この賞揚の規制は、08年に改正された暴対法(第30条の5)に盛り込まれています。対立抗争で事件を起こした組員を対象に、慰労金や出所祝い金など金品の授受は禁止するということです。罰則は「3年以下の懲役または250万円以下の罰金」(同第47条)で、刑は軽いですし、ヤクザにとって逮捕は仕事みたいなもんですが、報道が続くと「なんかウラにあるのかな?」と思ってしまいます。
そもそも賞揚がなければ、組のために懲役なんかまず行きません。賞揚を厳しく取り締まったら、抗争で走る組員がいなくなるので、組織の存続も危ぶまれることになります。その結果として抗争が減れば、市民が巻き添えになることもありませんから、警察の狙いはそこかもですね。
昭和の暴力団は北欧みたいな「高負担・高福祉」スタイル
昭和の頃は、どこの組織もヒットマンになった組員には、裁判費用や刑務所への差し入れ、家族の生活費、出所した時のお祝い金や組織での昇進とかをキッチリやってました。
大きな組織になると、家を買ってあげるのも普通で、そのために会費(いわゆる上納金)を高くしてる組も昔はありました。プールしておいて、みんなの賞揚のために使うんですね。今はそんなに会費も高くできないと思いますが、北欧みたいな「高負担・高福祉」スタイル(笑)。

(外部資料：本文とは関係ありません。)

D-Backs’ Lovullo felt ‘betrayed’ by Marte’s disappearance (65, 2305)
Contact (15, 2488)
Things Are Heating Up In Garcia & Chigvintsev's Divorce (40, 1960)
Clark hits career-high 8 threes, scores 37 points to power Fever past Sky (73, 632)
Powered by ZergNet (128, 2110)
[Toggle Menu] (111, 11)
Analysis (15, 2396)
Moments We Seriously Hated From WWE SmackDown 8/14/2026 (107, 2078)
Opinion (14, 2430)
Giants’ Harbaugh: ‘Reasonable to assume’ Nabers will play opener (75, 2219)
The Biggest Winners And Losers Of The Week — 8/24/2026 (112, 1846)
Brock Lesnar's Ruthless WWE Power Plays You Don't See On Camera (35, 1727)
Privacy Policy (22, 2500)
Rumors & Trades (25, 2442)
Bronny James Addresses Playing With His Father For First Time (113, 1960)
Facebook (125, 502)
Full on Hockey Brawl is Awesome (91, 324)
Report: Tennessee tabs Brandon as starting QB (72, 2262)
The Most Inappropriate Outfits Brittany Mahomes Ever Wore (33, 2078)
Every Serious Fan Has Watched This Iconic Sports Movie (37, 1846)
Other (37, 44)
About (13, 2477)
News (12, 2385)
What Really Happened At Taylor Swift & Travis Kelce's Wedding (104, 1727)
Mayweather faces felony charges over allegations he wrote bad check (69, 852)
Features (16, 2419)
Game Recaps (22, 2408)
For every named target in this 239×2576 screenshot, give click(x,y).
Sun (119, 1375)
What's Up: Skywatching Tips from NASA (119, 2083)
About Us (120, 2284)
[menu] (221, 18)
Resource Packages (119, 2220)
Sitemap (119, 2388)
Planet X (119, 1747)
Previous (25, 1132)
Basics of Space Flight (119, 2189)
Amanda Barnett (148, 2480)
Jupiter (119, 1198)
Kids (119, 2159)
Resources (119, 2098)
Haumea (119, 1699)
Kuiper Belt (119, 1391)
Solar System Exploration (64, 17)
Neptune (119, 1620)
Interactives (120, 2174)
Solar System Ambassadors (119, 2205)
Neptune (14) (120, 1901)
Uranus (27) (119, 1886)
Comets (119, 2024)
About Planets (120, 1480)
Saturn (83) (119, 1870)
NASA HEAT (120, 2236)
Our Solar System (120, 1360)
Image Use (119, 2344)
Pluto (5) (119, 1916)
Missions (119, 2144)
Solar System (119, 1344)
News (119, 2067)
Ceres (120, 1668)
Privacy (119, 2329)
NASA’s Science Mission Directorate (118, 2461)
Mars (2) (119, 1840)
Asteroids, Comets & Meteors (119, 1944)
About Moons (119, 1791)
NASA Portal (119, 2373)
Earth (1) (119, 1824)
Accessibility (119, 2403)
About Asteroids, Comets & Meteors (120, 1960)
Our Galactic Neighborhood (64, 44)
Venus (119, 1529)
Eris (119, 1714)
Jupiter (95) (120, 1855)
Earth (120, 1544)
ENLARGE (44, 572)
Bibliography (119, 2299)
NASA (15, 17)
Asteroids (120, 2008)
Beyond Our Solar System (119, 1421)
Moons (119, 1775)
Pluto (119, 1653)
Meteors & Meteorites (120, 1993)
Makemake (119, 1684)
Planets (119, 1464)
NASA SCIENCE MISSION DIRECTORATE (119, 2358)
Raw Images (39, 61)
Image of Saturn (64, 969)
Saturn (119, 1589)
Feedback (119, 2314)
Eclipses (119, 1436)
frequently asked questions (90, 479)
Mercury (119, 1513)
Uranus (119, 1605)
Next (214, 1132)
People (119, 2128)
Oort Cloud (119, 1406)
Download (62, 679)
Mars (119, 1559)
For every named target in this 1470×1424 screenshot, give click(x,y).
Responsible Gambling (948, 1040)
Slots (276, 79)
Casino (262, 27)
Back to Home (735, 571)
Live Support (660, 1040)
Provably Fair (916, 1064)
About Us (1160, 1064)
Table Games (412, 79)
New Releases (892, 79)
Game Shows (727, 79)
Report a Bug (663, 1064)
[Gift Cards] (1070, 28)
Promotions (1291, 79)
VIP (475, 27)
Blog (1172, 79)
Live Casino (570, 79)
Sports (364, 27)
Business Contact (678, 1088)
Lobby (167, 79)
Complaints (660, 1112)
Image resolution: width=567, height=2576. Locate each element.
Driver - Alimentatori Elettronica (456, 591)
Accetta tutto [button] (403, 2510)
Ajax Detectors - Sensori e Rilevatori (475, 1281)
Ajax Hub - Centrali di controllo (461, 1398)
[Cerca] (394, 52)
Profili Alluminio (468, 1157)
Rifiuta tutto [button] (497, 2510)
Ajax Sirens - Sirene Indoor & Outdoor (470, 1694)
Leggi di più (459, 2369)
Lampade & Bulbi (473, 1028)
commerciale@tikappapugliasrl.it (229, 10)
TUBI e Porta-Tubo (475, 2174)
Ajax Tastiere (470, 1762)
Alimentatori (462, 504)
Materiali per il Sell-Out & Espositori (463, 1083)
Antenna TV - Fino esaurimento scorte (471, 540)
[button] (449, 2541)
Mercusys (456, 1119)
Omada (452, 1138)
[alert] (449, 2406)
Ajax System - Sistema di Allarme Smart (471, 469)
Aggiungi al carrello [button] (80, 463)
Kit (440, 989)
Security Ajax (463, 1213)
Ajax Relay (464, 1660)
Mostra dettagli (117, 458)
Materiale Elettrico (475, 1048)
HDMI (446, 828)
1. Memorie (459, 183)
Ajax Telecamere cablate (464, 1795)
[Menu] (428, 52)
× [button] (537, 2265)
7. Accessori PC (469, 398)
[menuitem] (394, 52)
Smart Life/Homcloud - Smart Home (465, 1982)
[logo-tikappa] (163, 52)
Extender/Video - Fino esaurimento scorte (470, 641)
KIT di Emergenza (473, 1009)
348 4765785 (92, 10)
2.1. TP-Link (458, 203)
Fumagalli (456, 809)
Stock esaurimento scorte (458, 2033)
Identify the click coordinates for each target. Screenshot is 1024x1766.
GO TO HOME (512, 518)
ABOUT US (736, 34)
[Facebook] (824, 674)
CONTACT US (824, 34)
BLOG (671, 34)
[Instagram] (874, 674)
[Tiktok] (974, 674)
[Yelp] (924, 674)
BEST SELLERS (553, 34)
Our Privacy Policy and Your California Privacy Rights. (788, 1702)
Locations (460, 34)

たいていの組員は、貧困や差別、家庭環境の問題でヤクザになりますから、家族との安定した生活は憧れです。抗争でカラダを張り、組織で地位とお金を保証されて、家庭を築くのはヤクザの出世の王道だったのです。
セコい親分は暴対法の規制を理由に差し入れをしなくなったという説もありましたが、そんなに多くはないと思います。このご時世ですから、金額は減ってるでしょうが、本人がダメなら家族に渡せばいいだけですし、放免(出所)祝いもやってるところはあります。
でも禁止命令や逮捕の報道が続くと、どうでしょうか? 「賞揚はアカン」というムードが世間的にできてしまうかもしれません。微罪とはいえ、タイトに取り締まられると結構きついですよ。トップが逮捕されて「最長で社会に3年不在」となったら、組織は慎重にならざるを得ません。
抗争で相手のシマを取り上げて勢力を拡大するのは昭和の話ですが、功労者を慰労できなければ組織としての存在意義がないですよね。それより金融機関の口座も作れず、クルマも買えない人間の集まりで組織を運営するって、もうムリでしょう。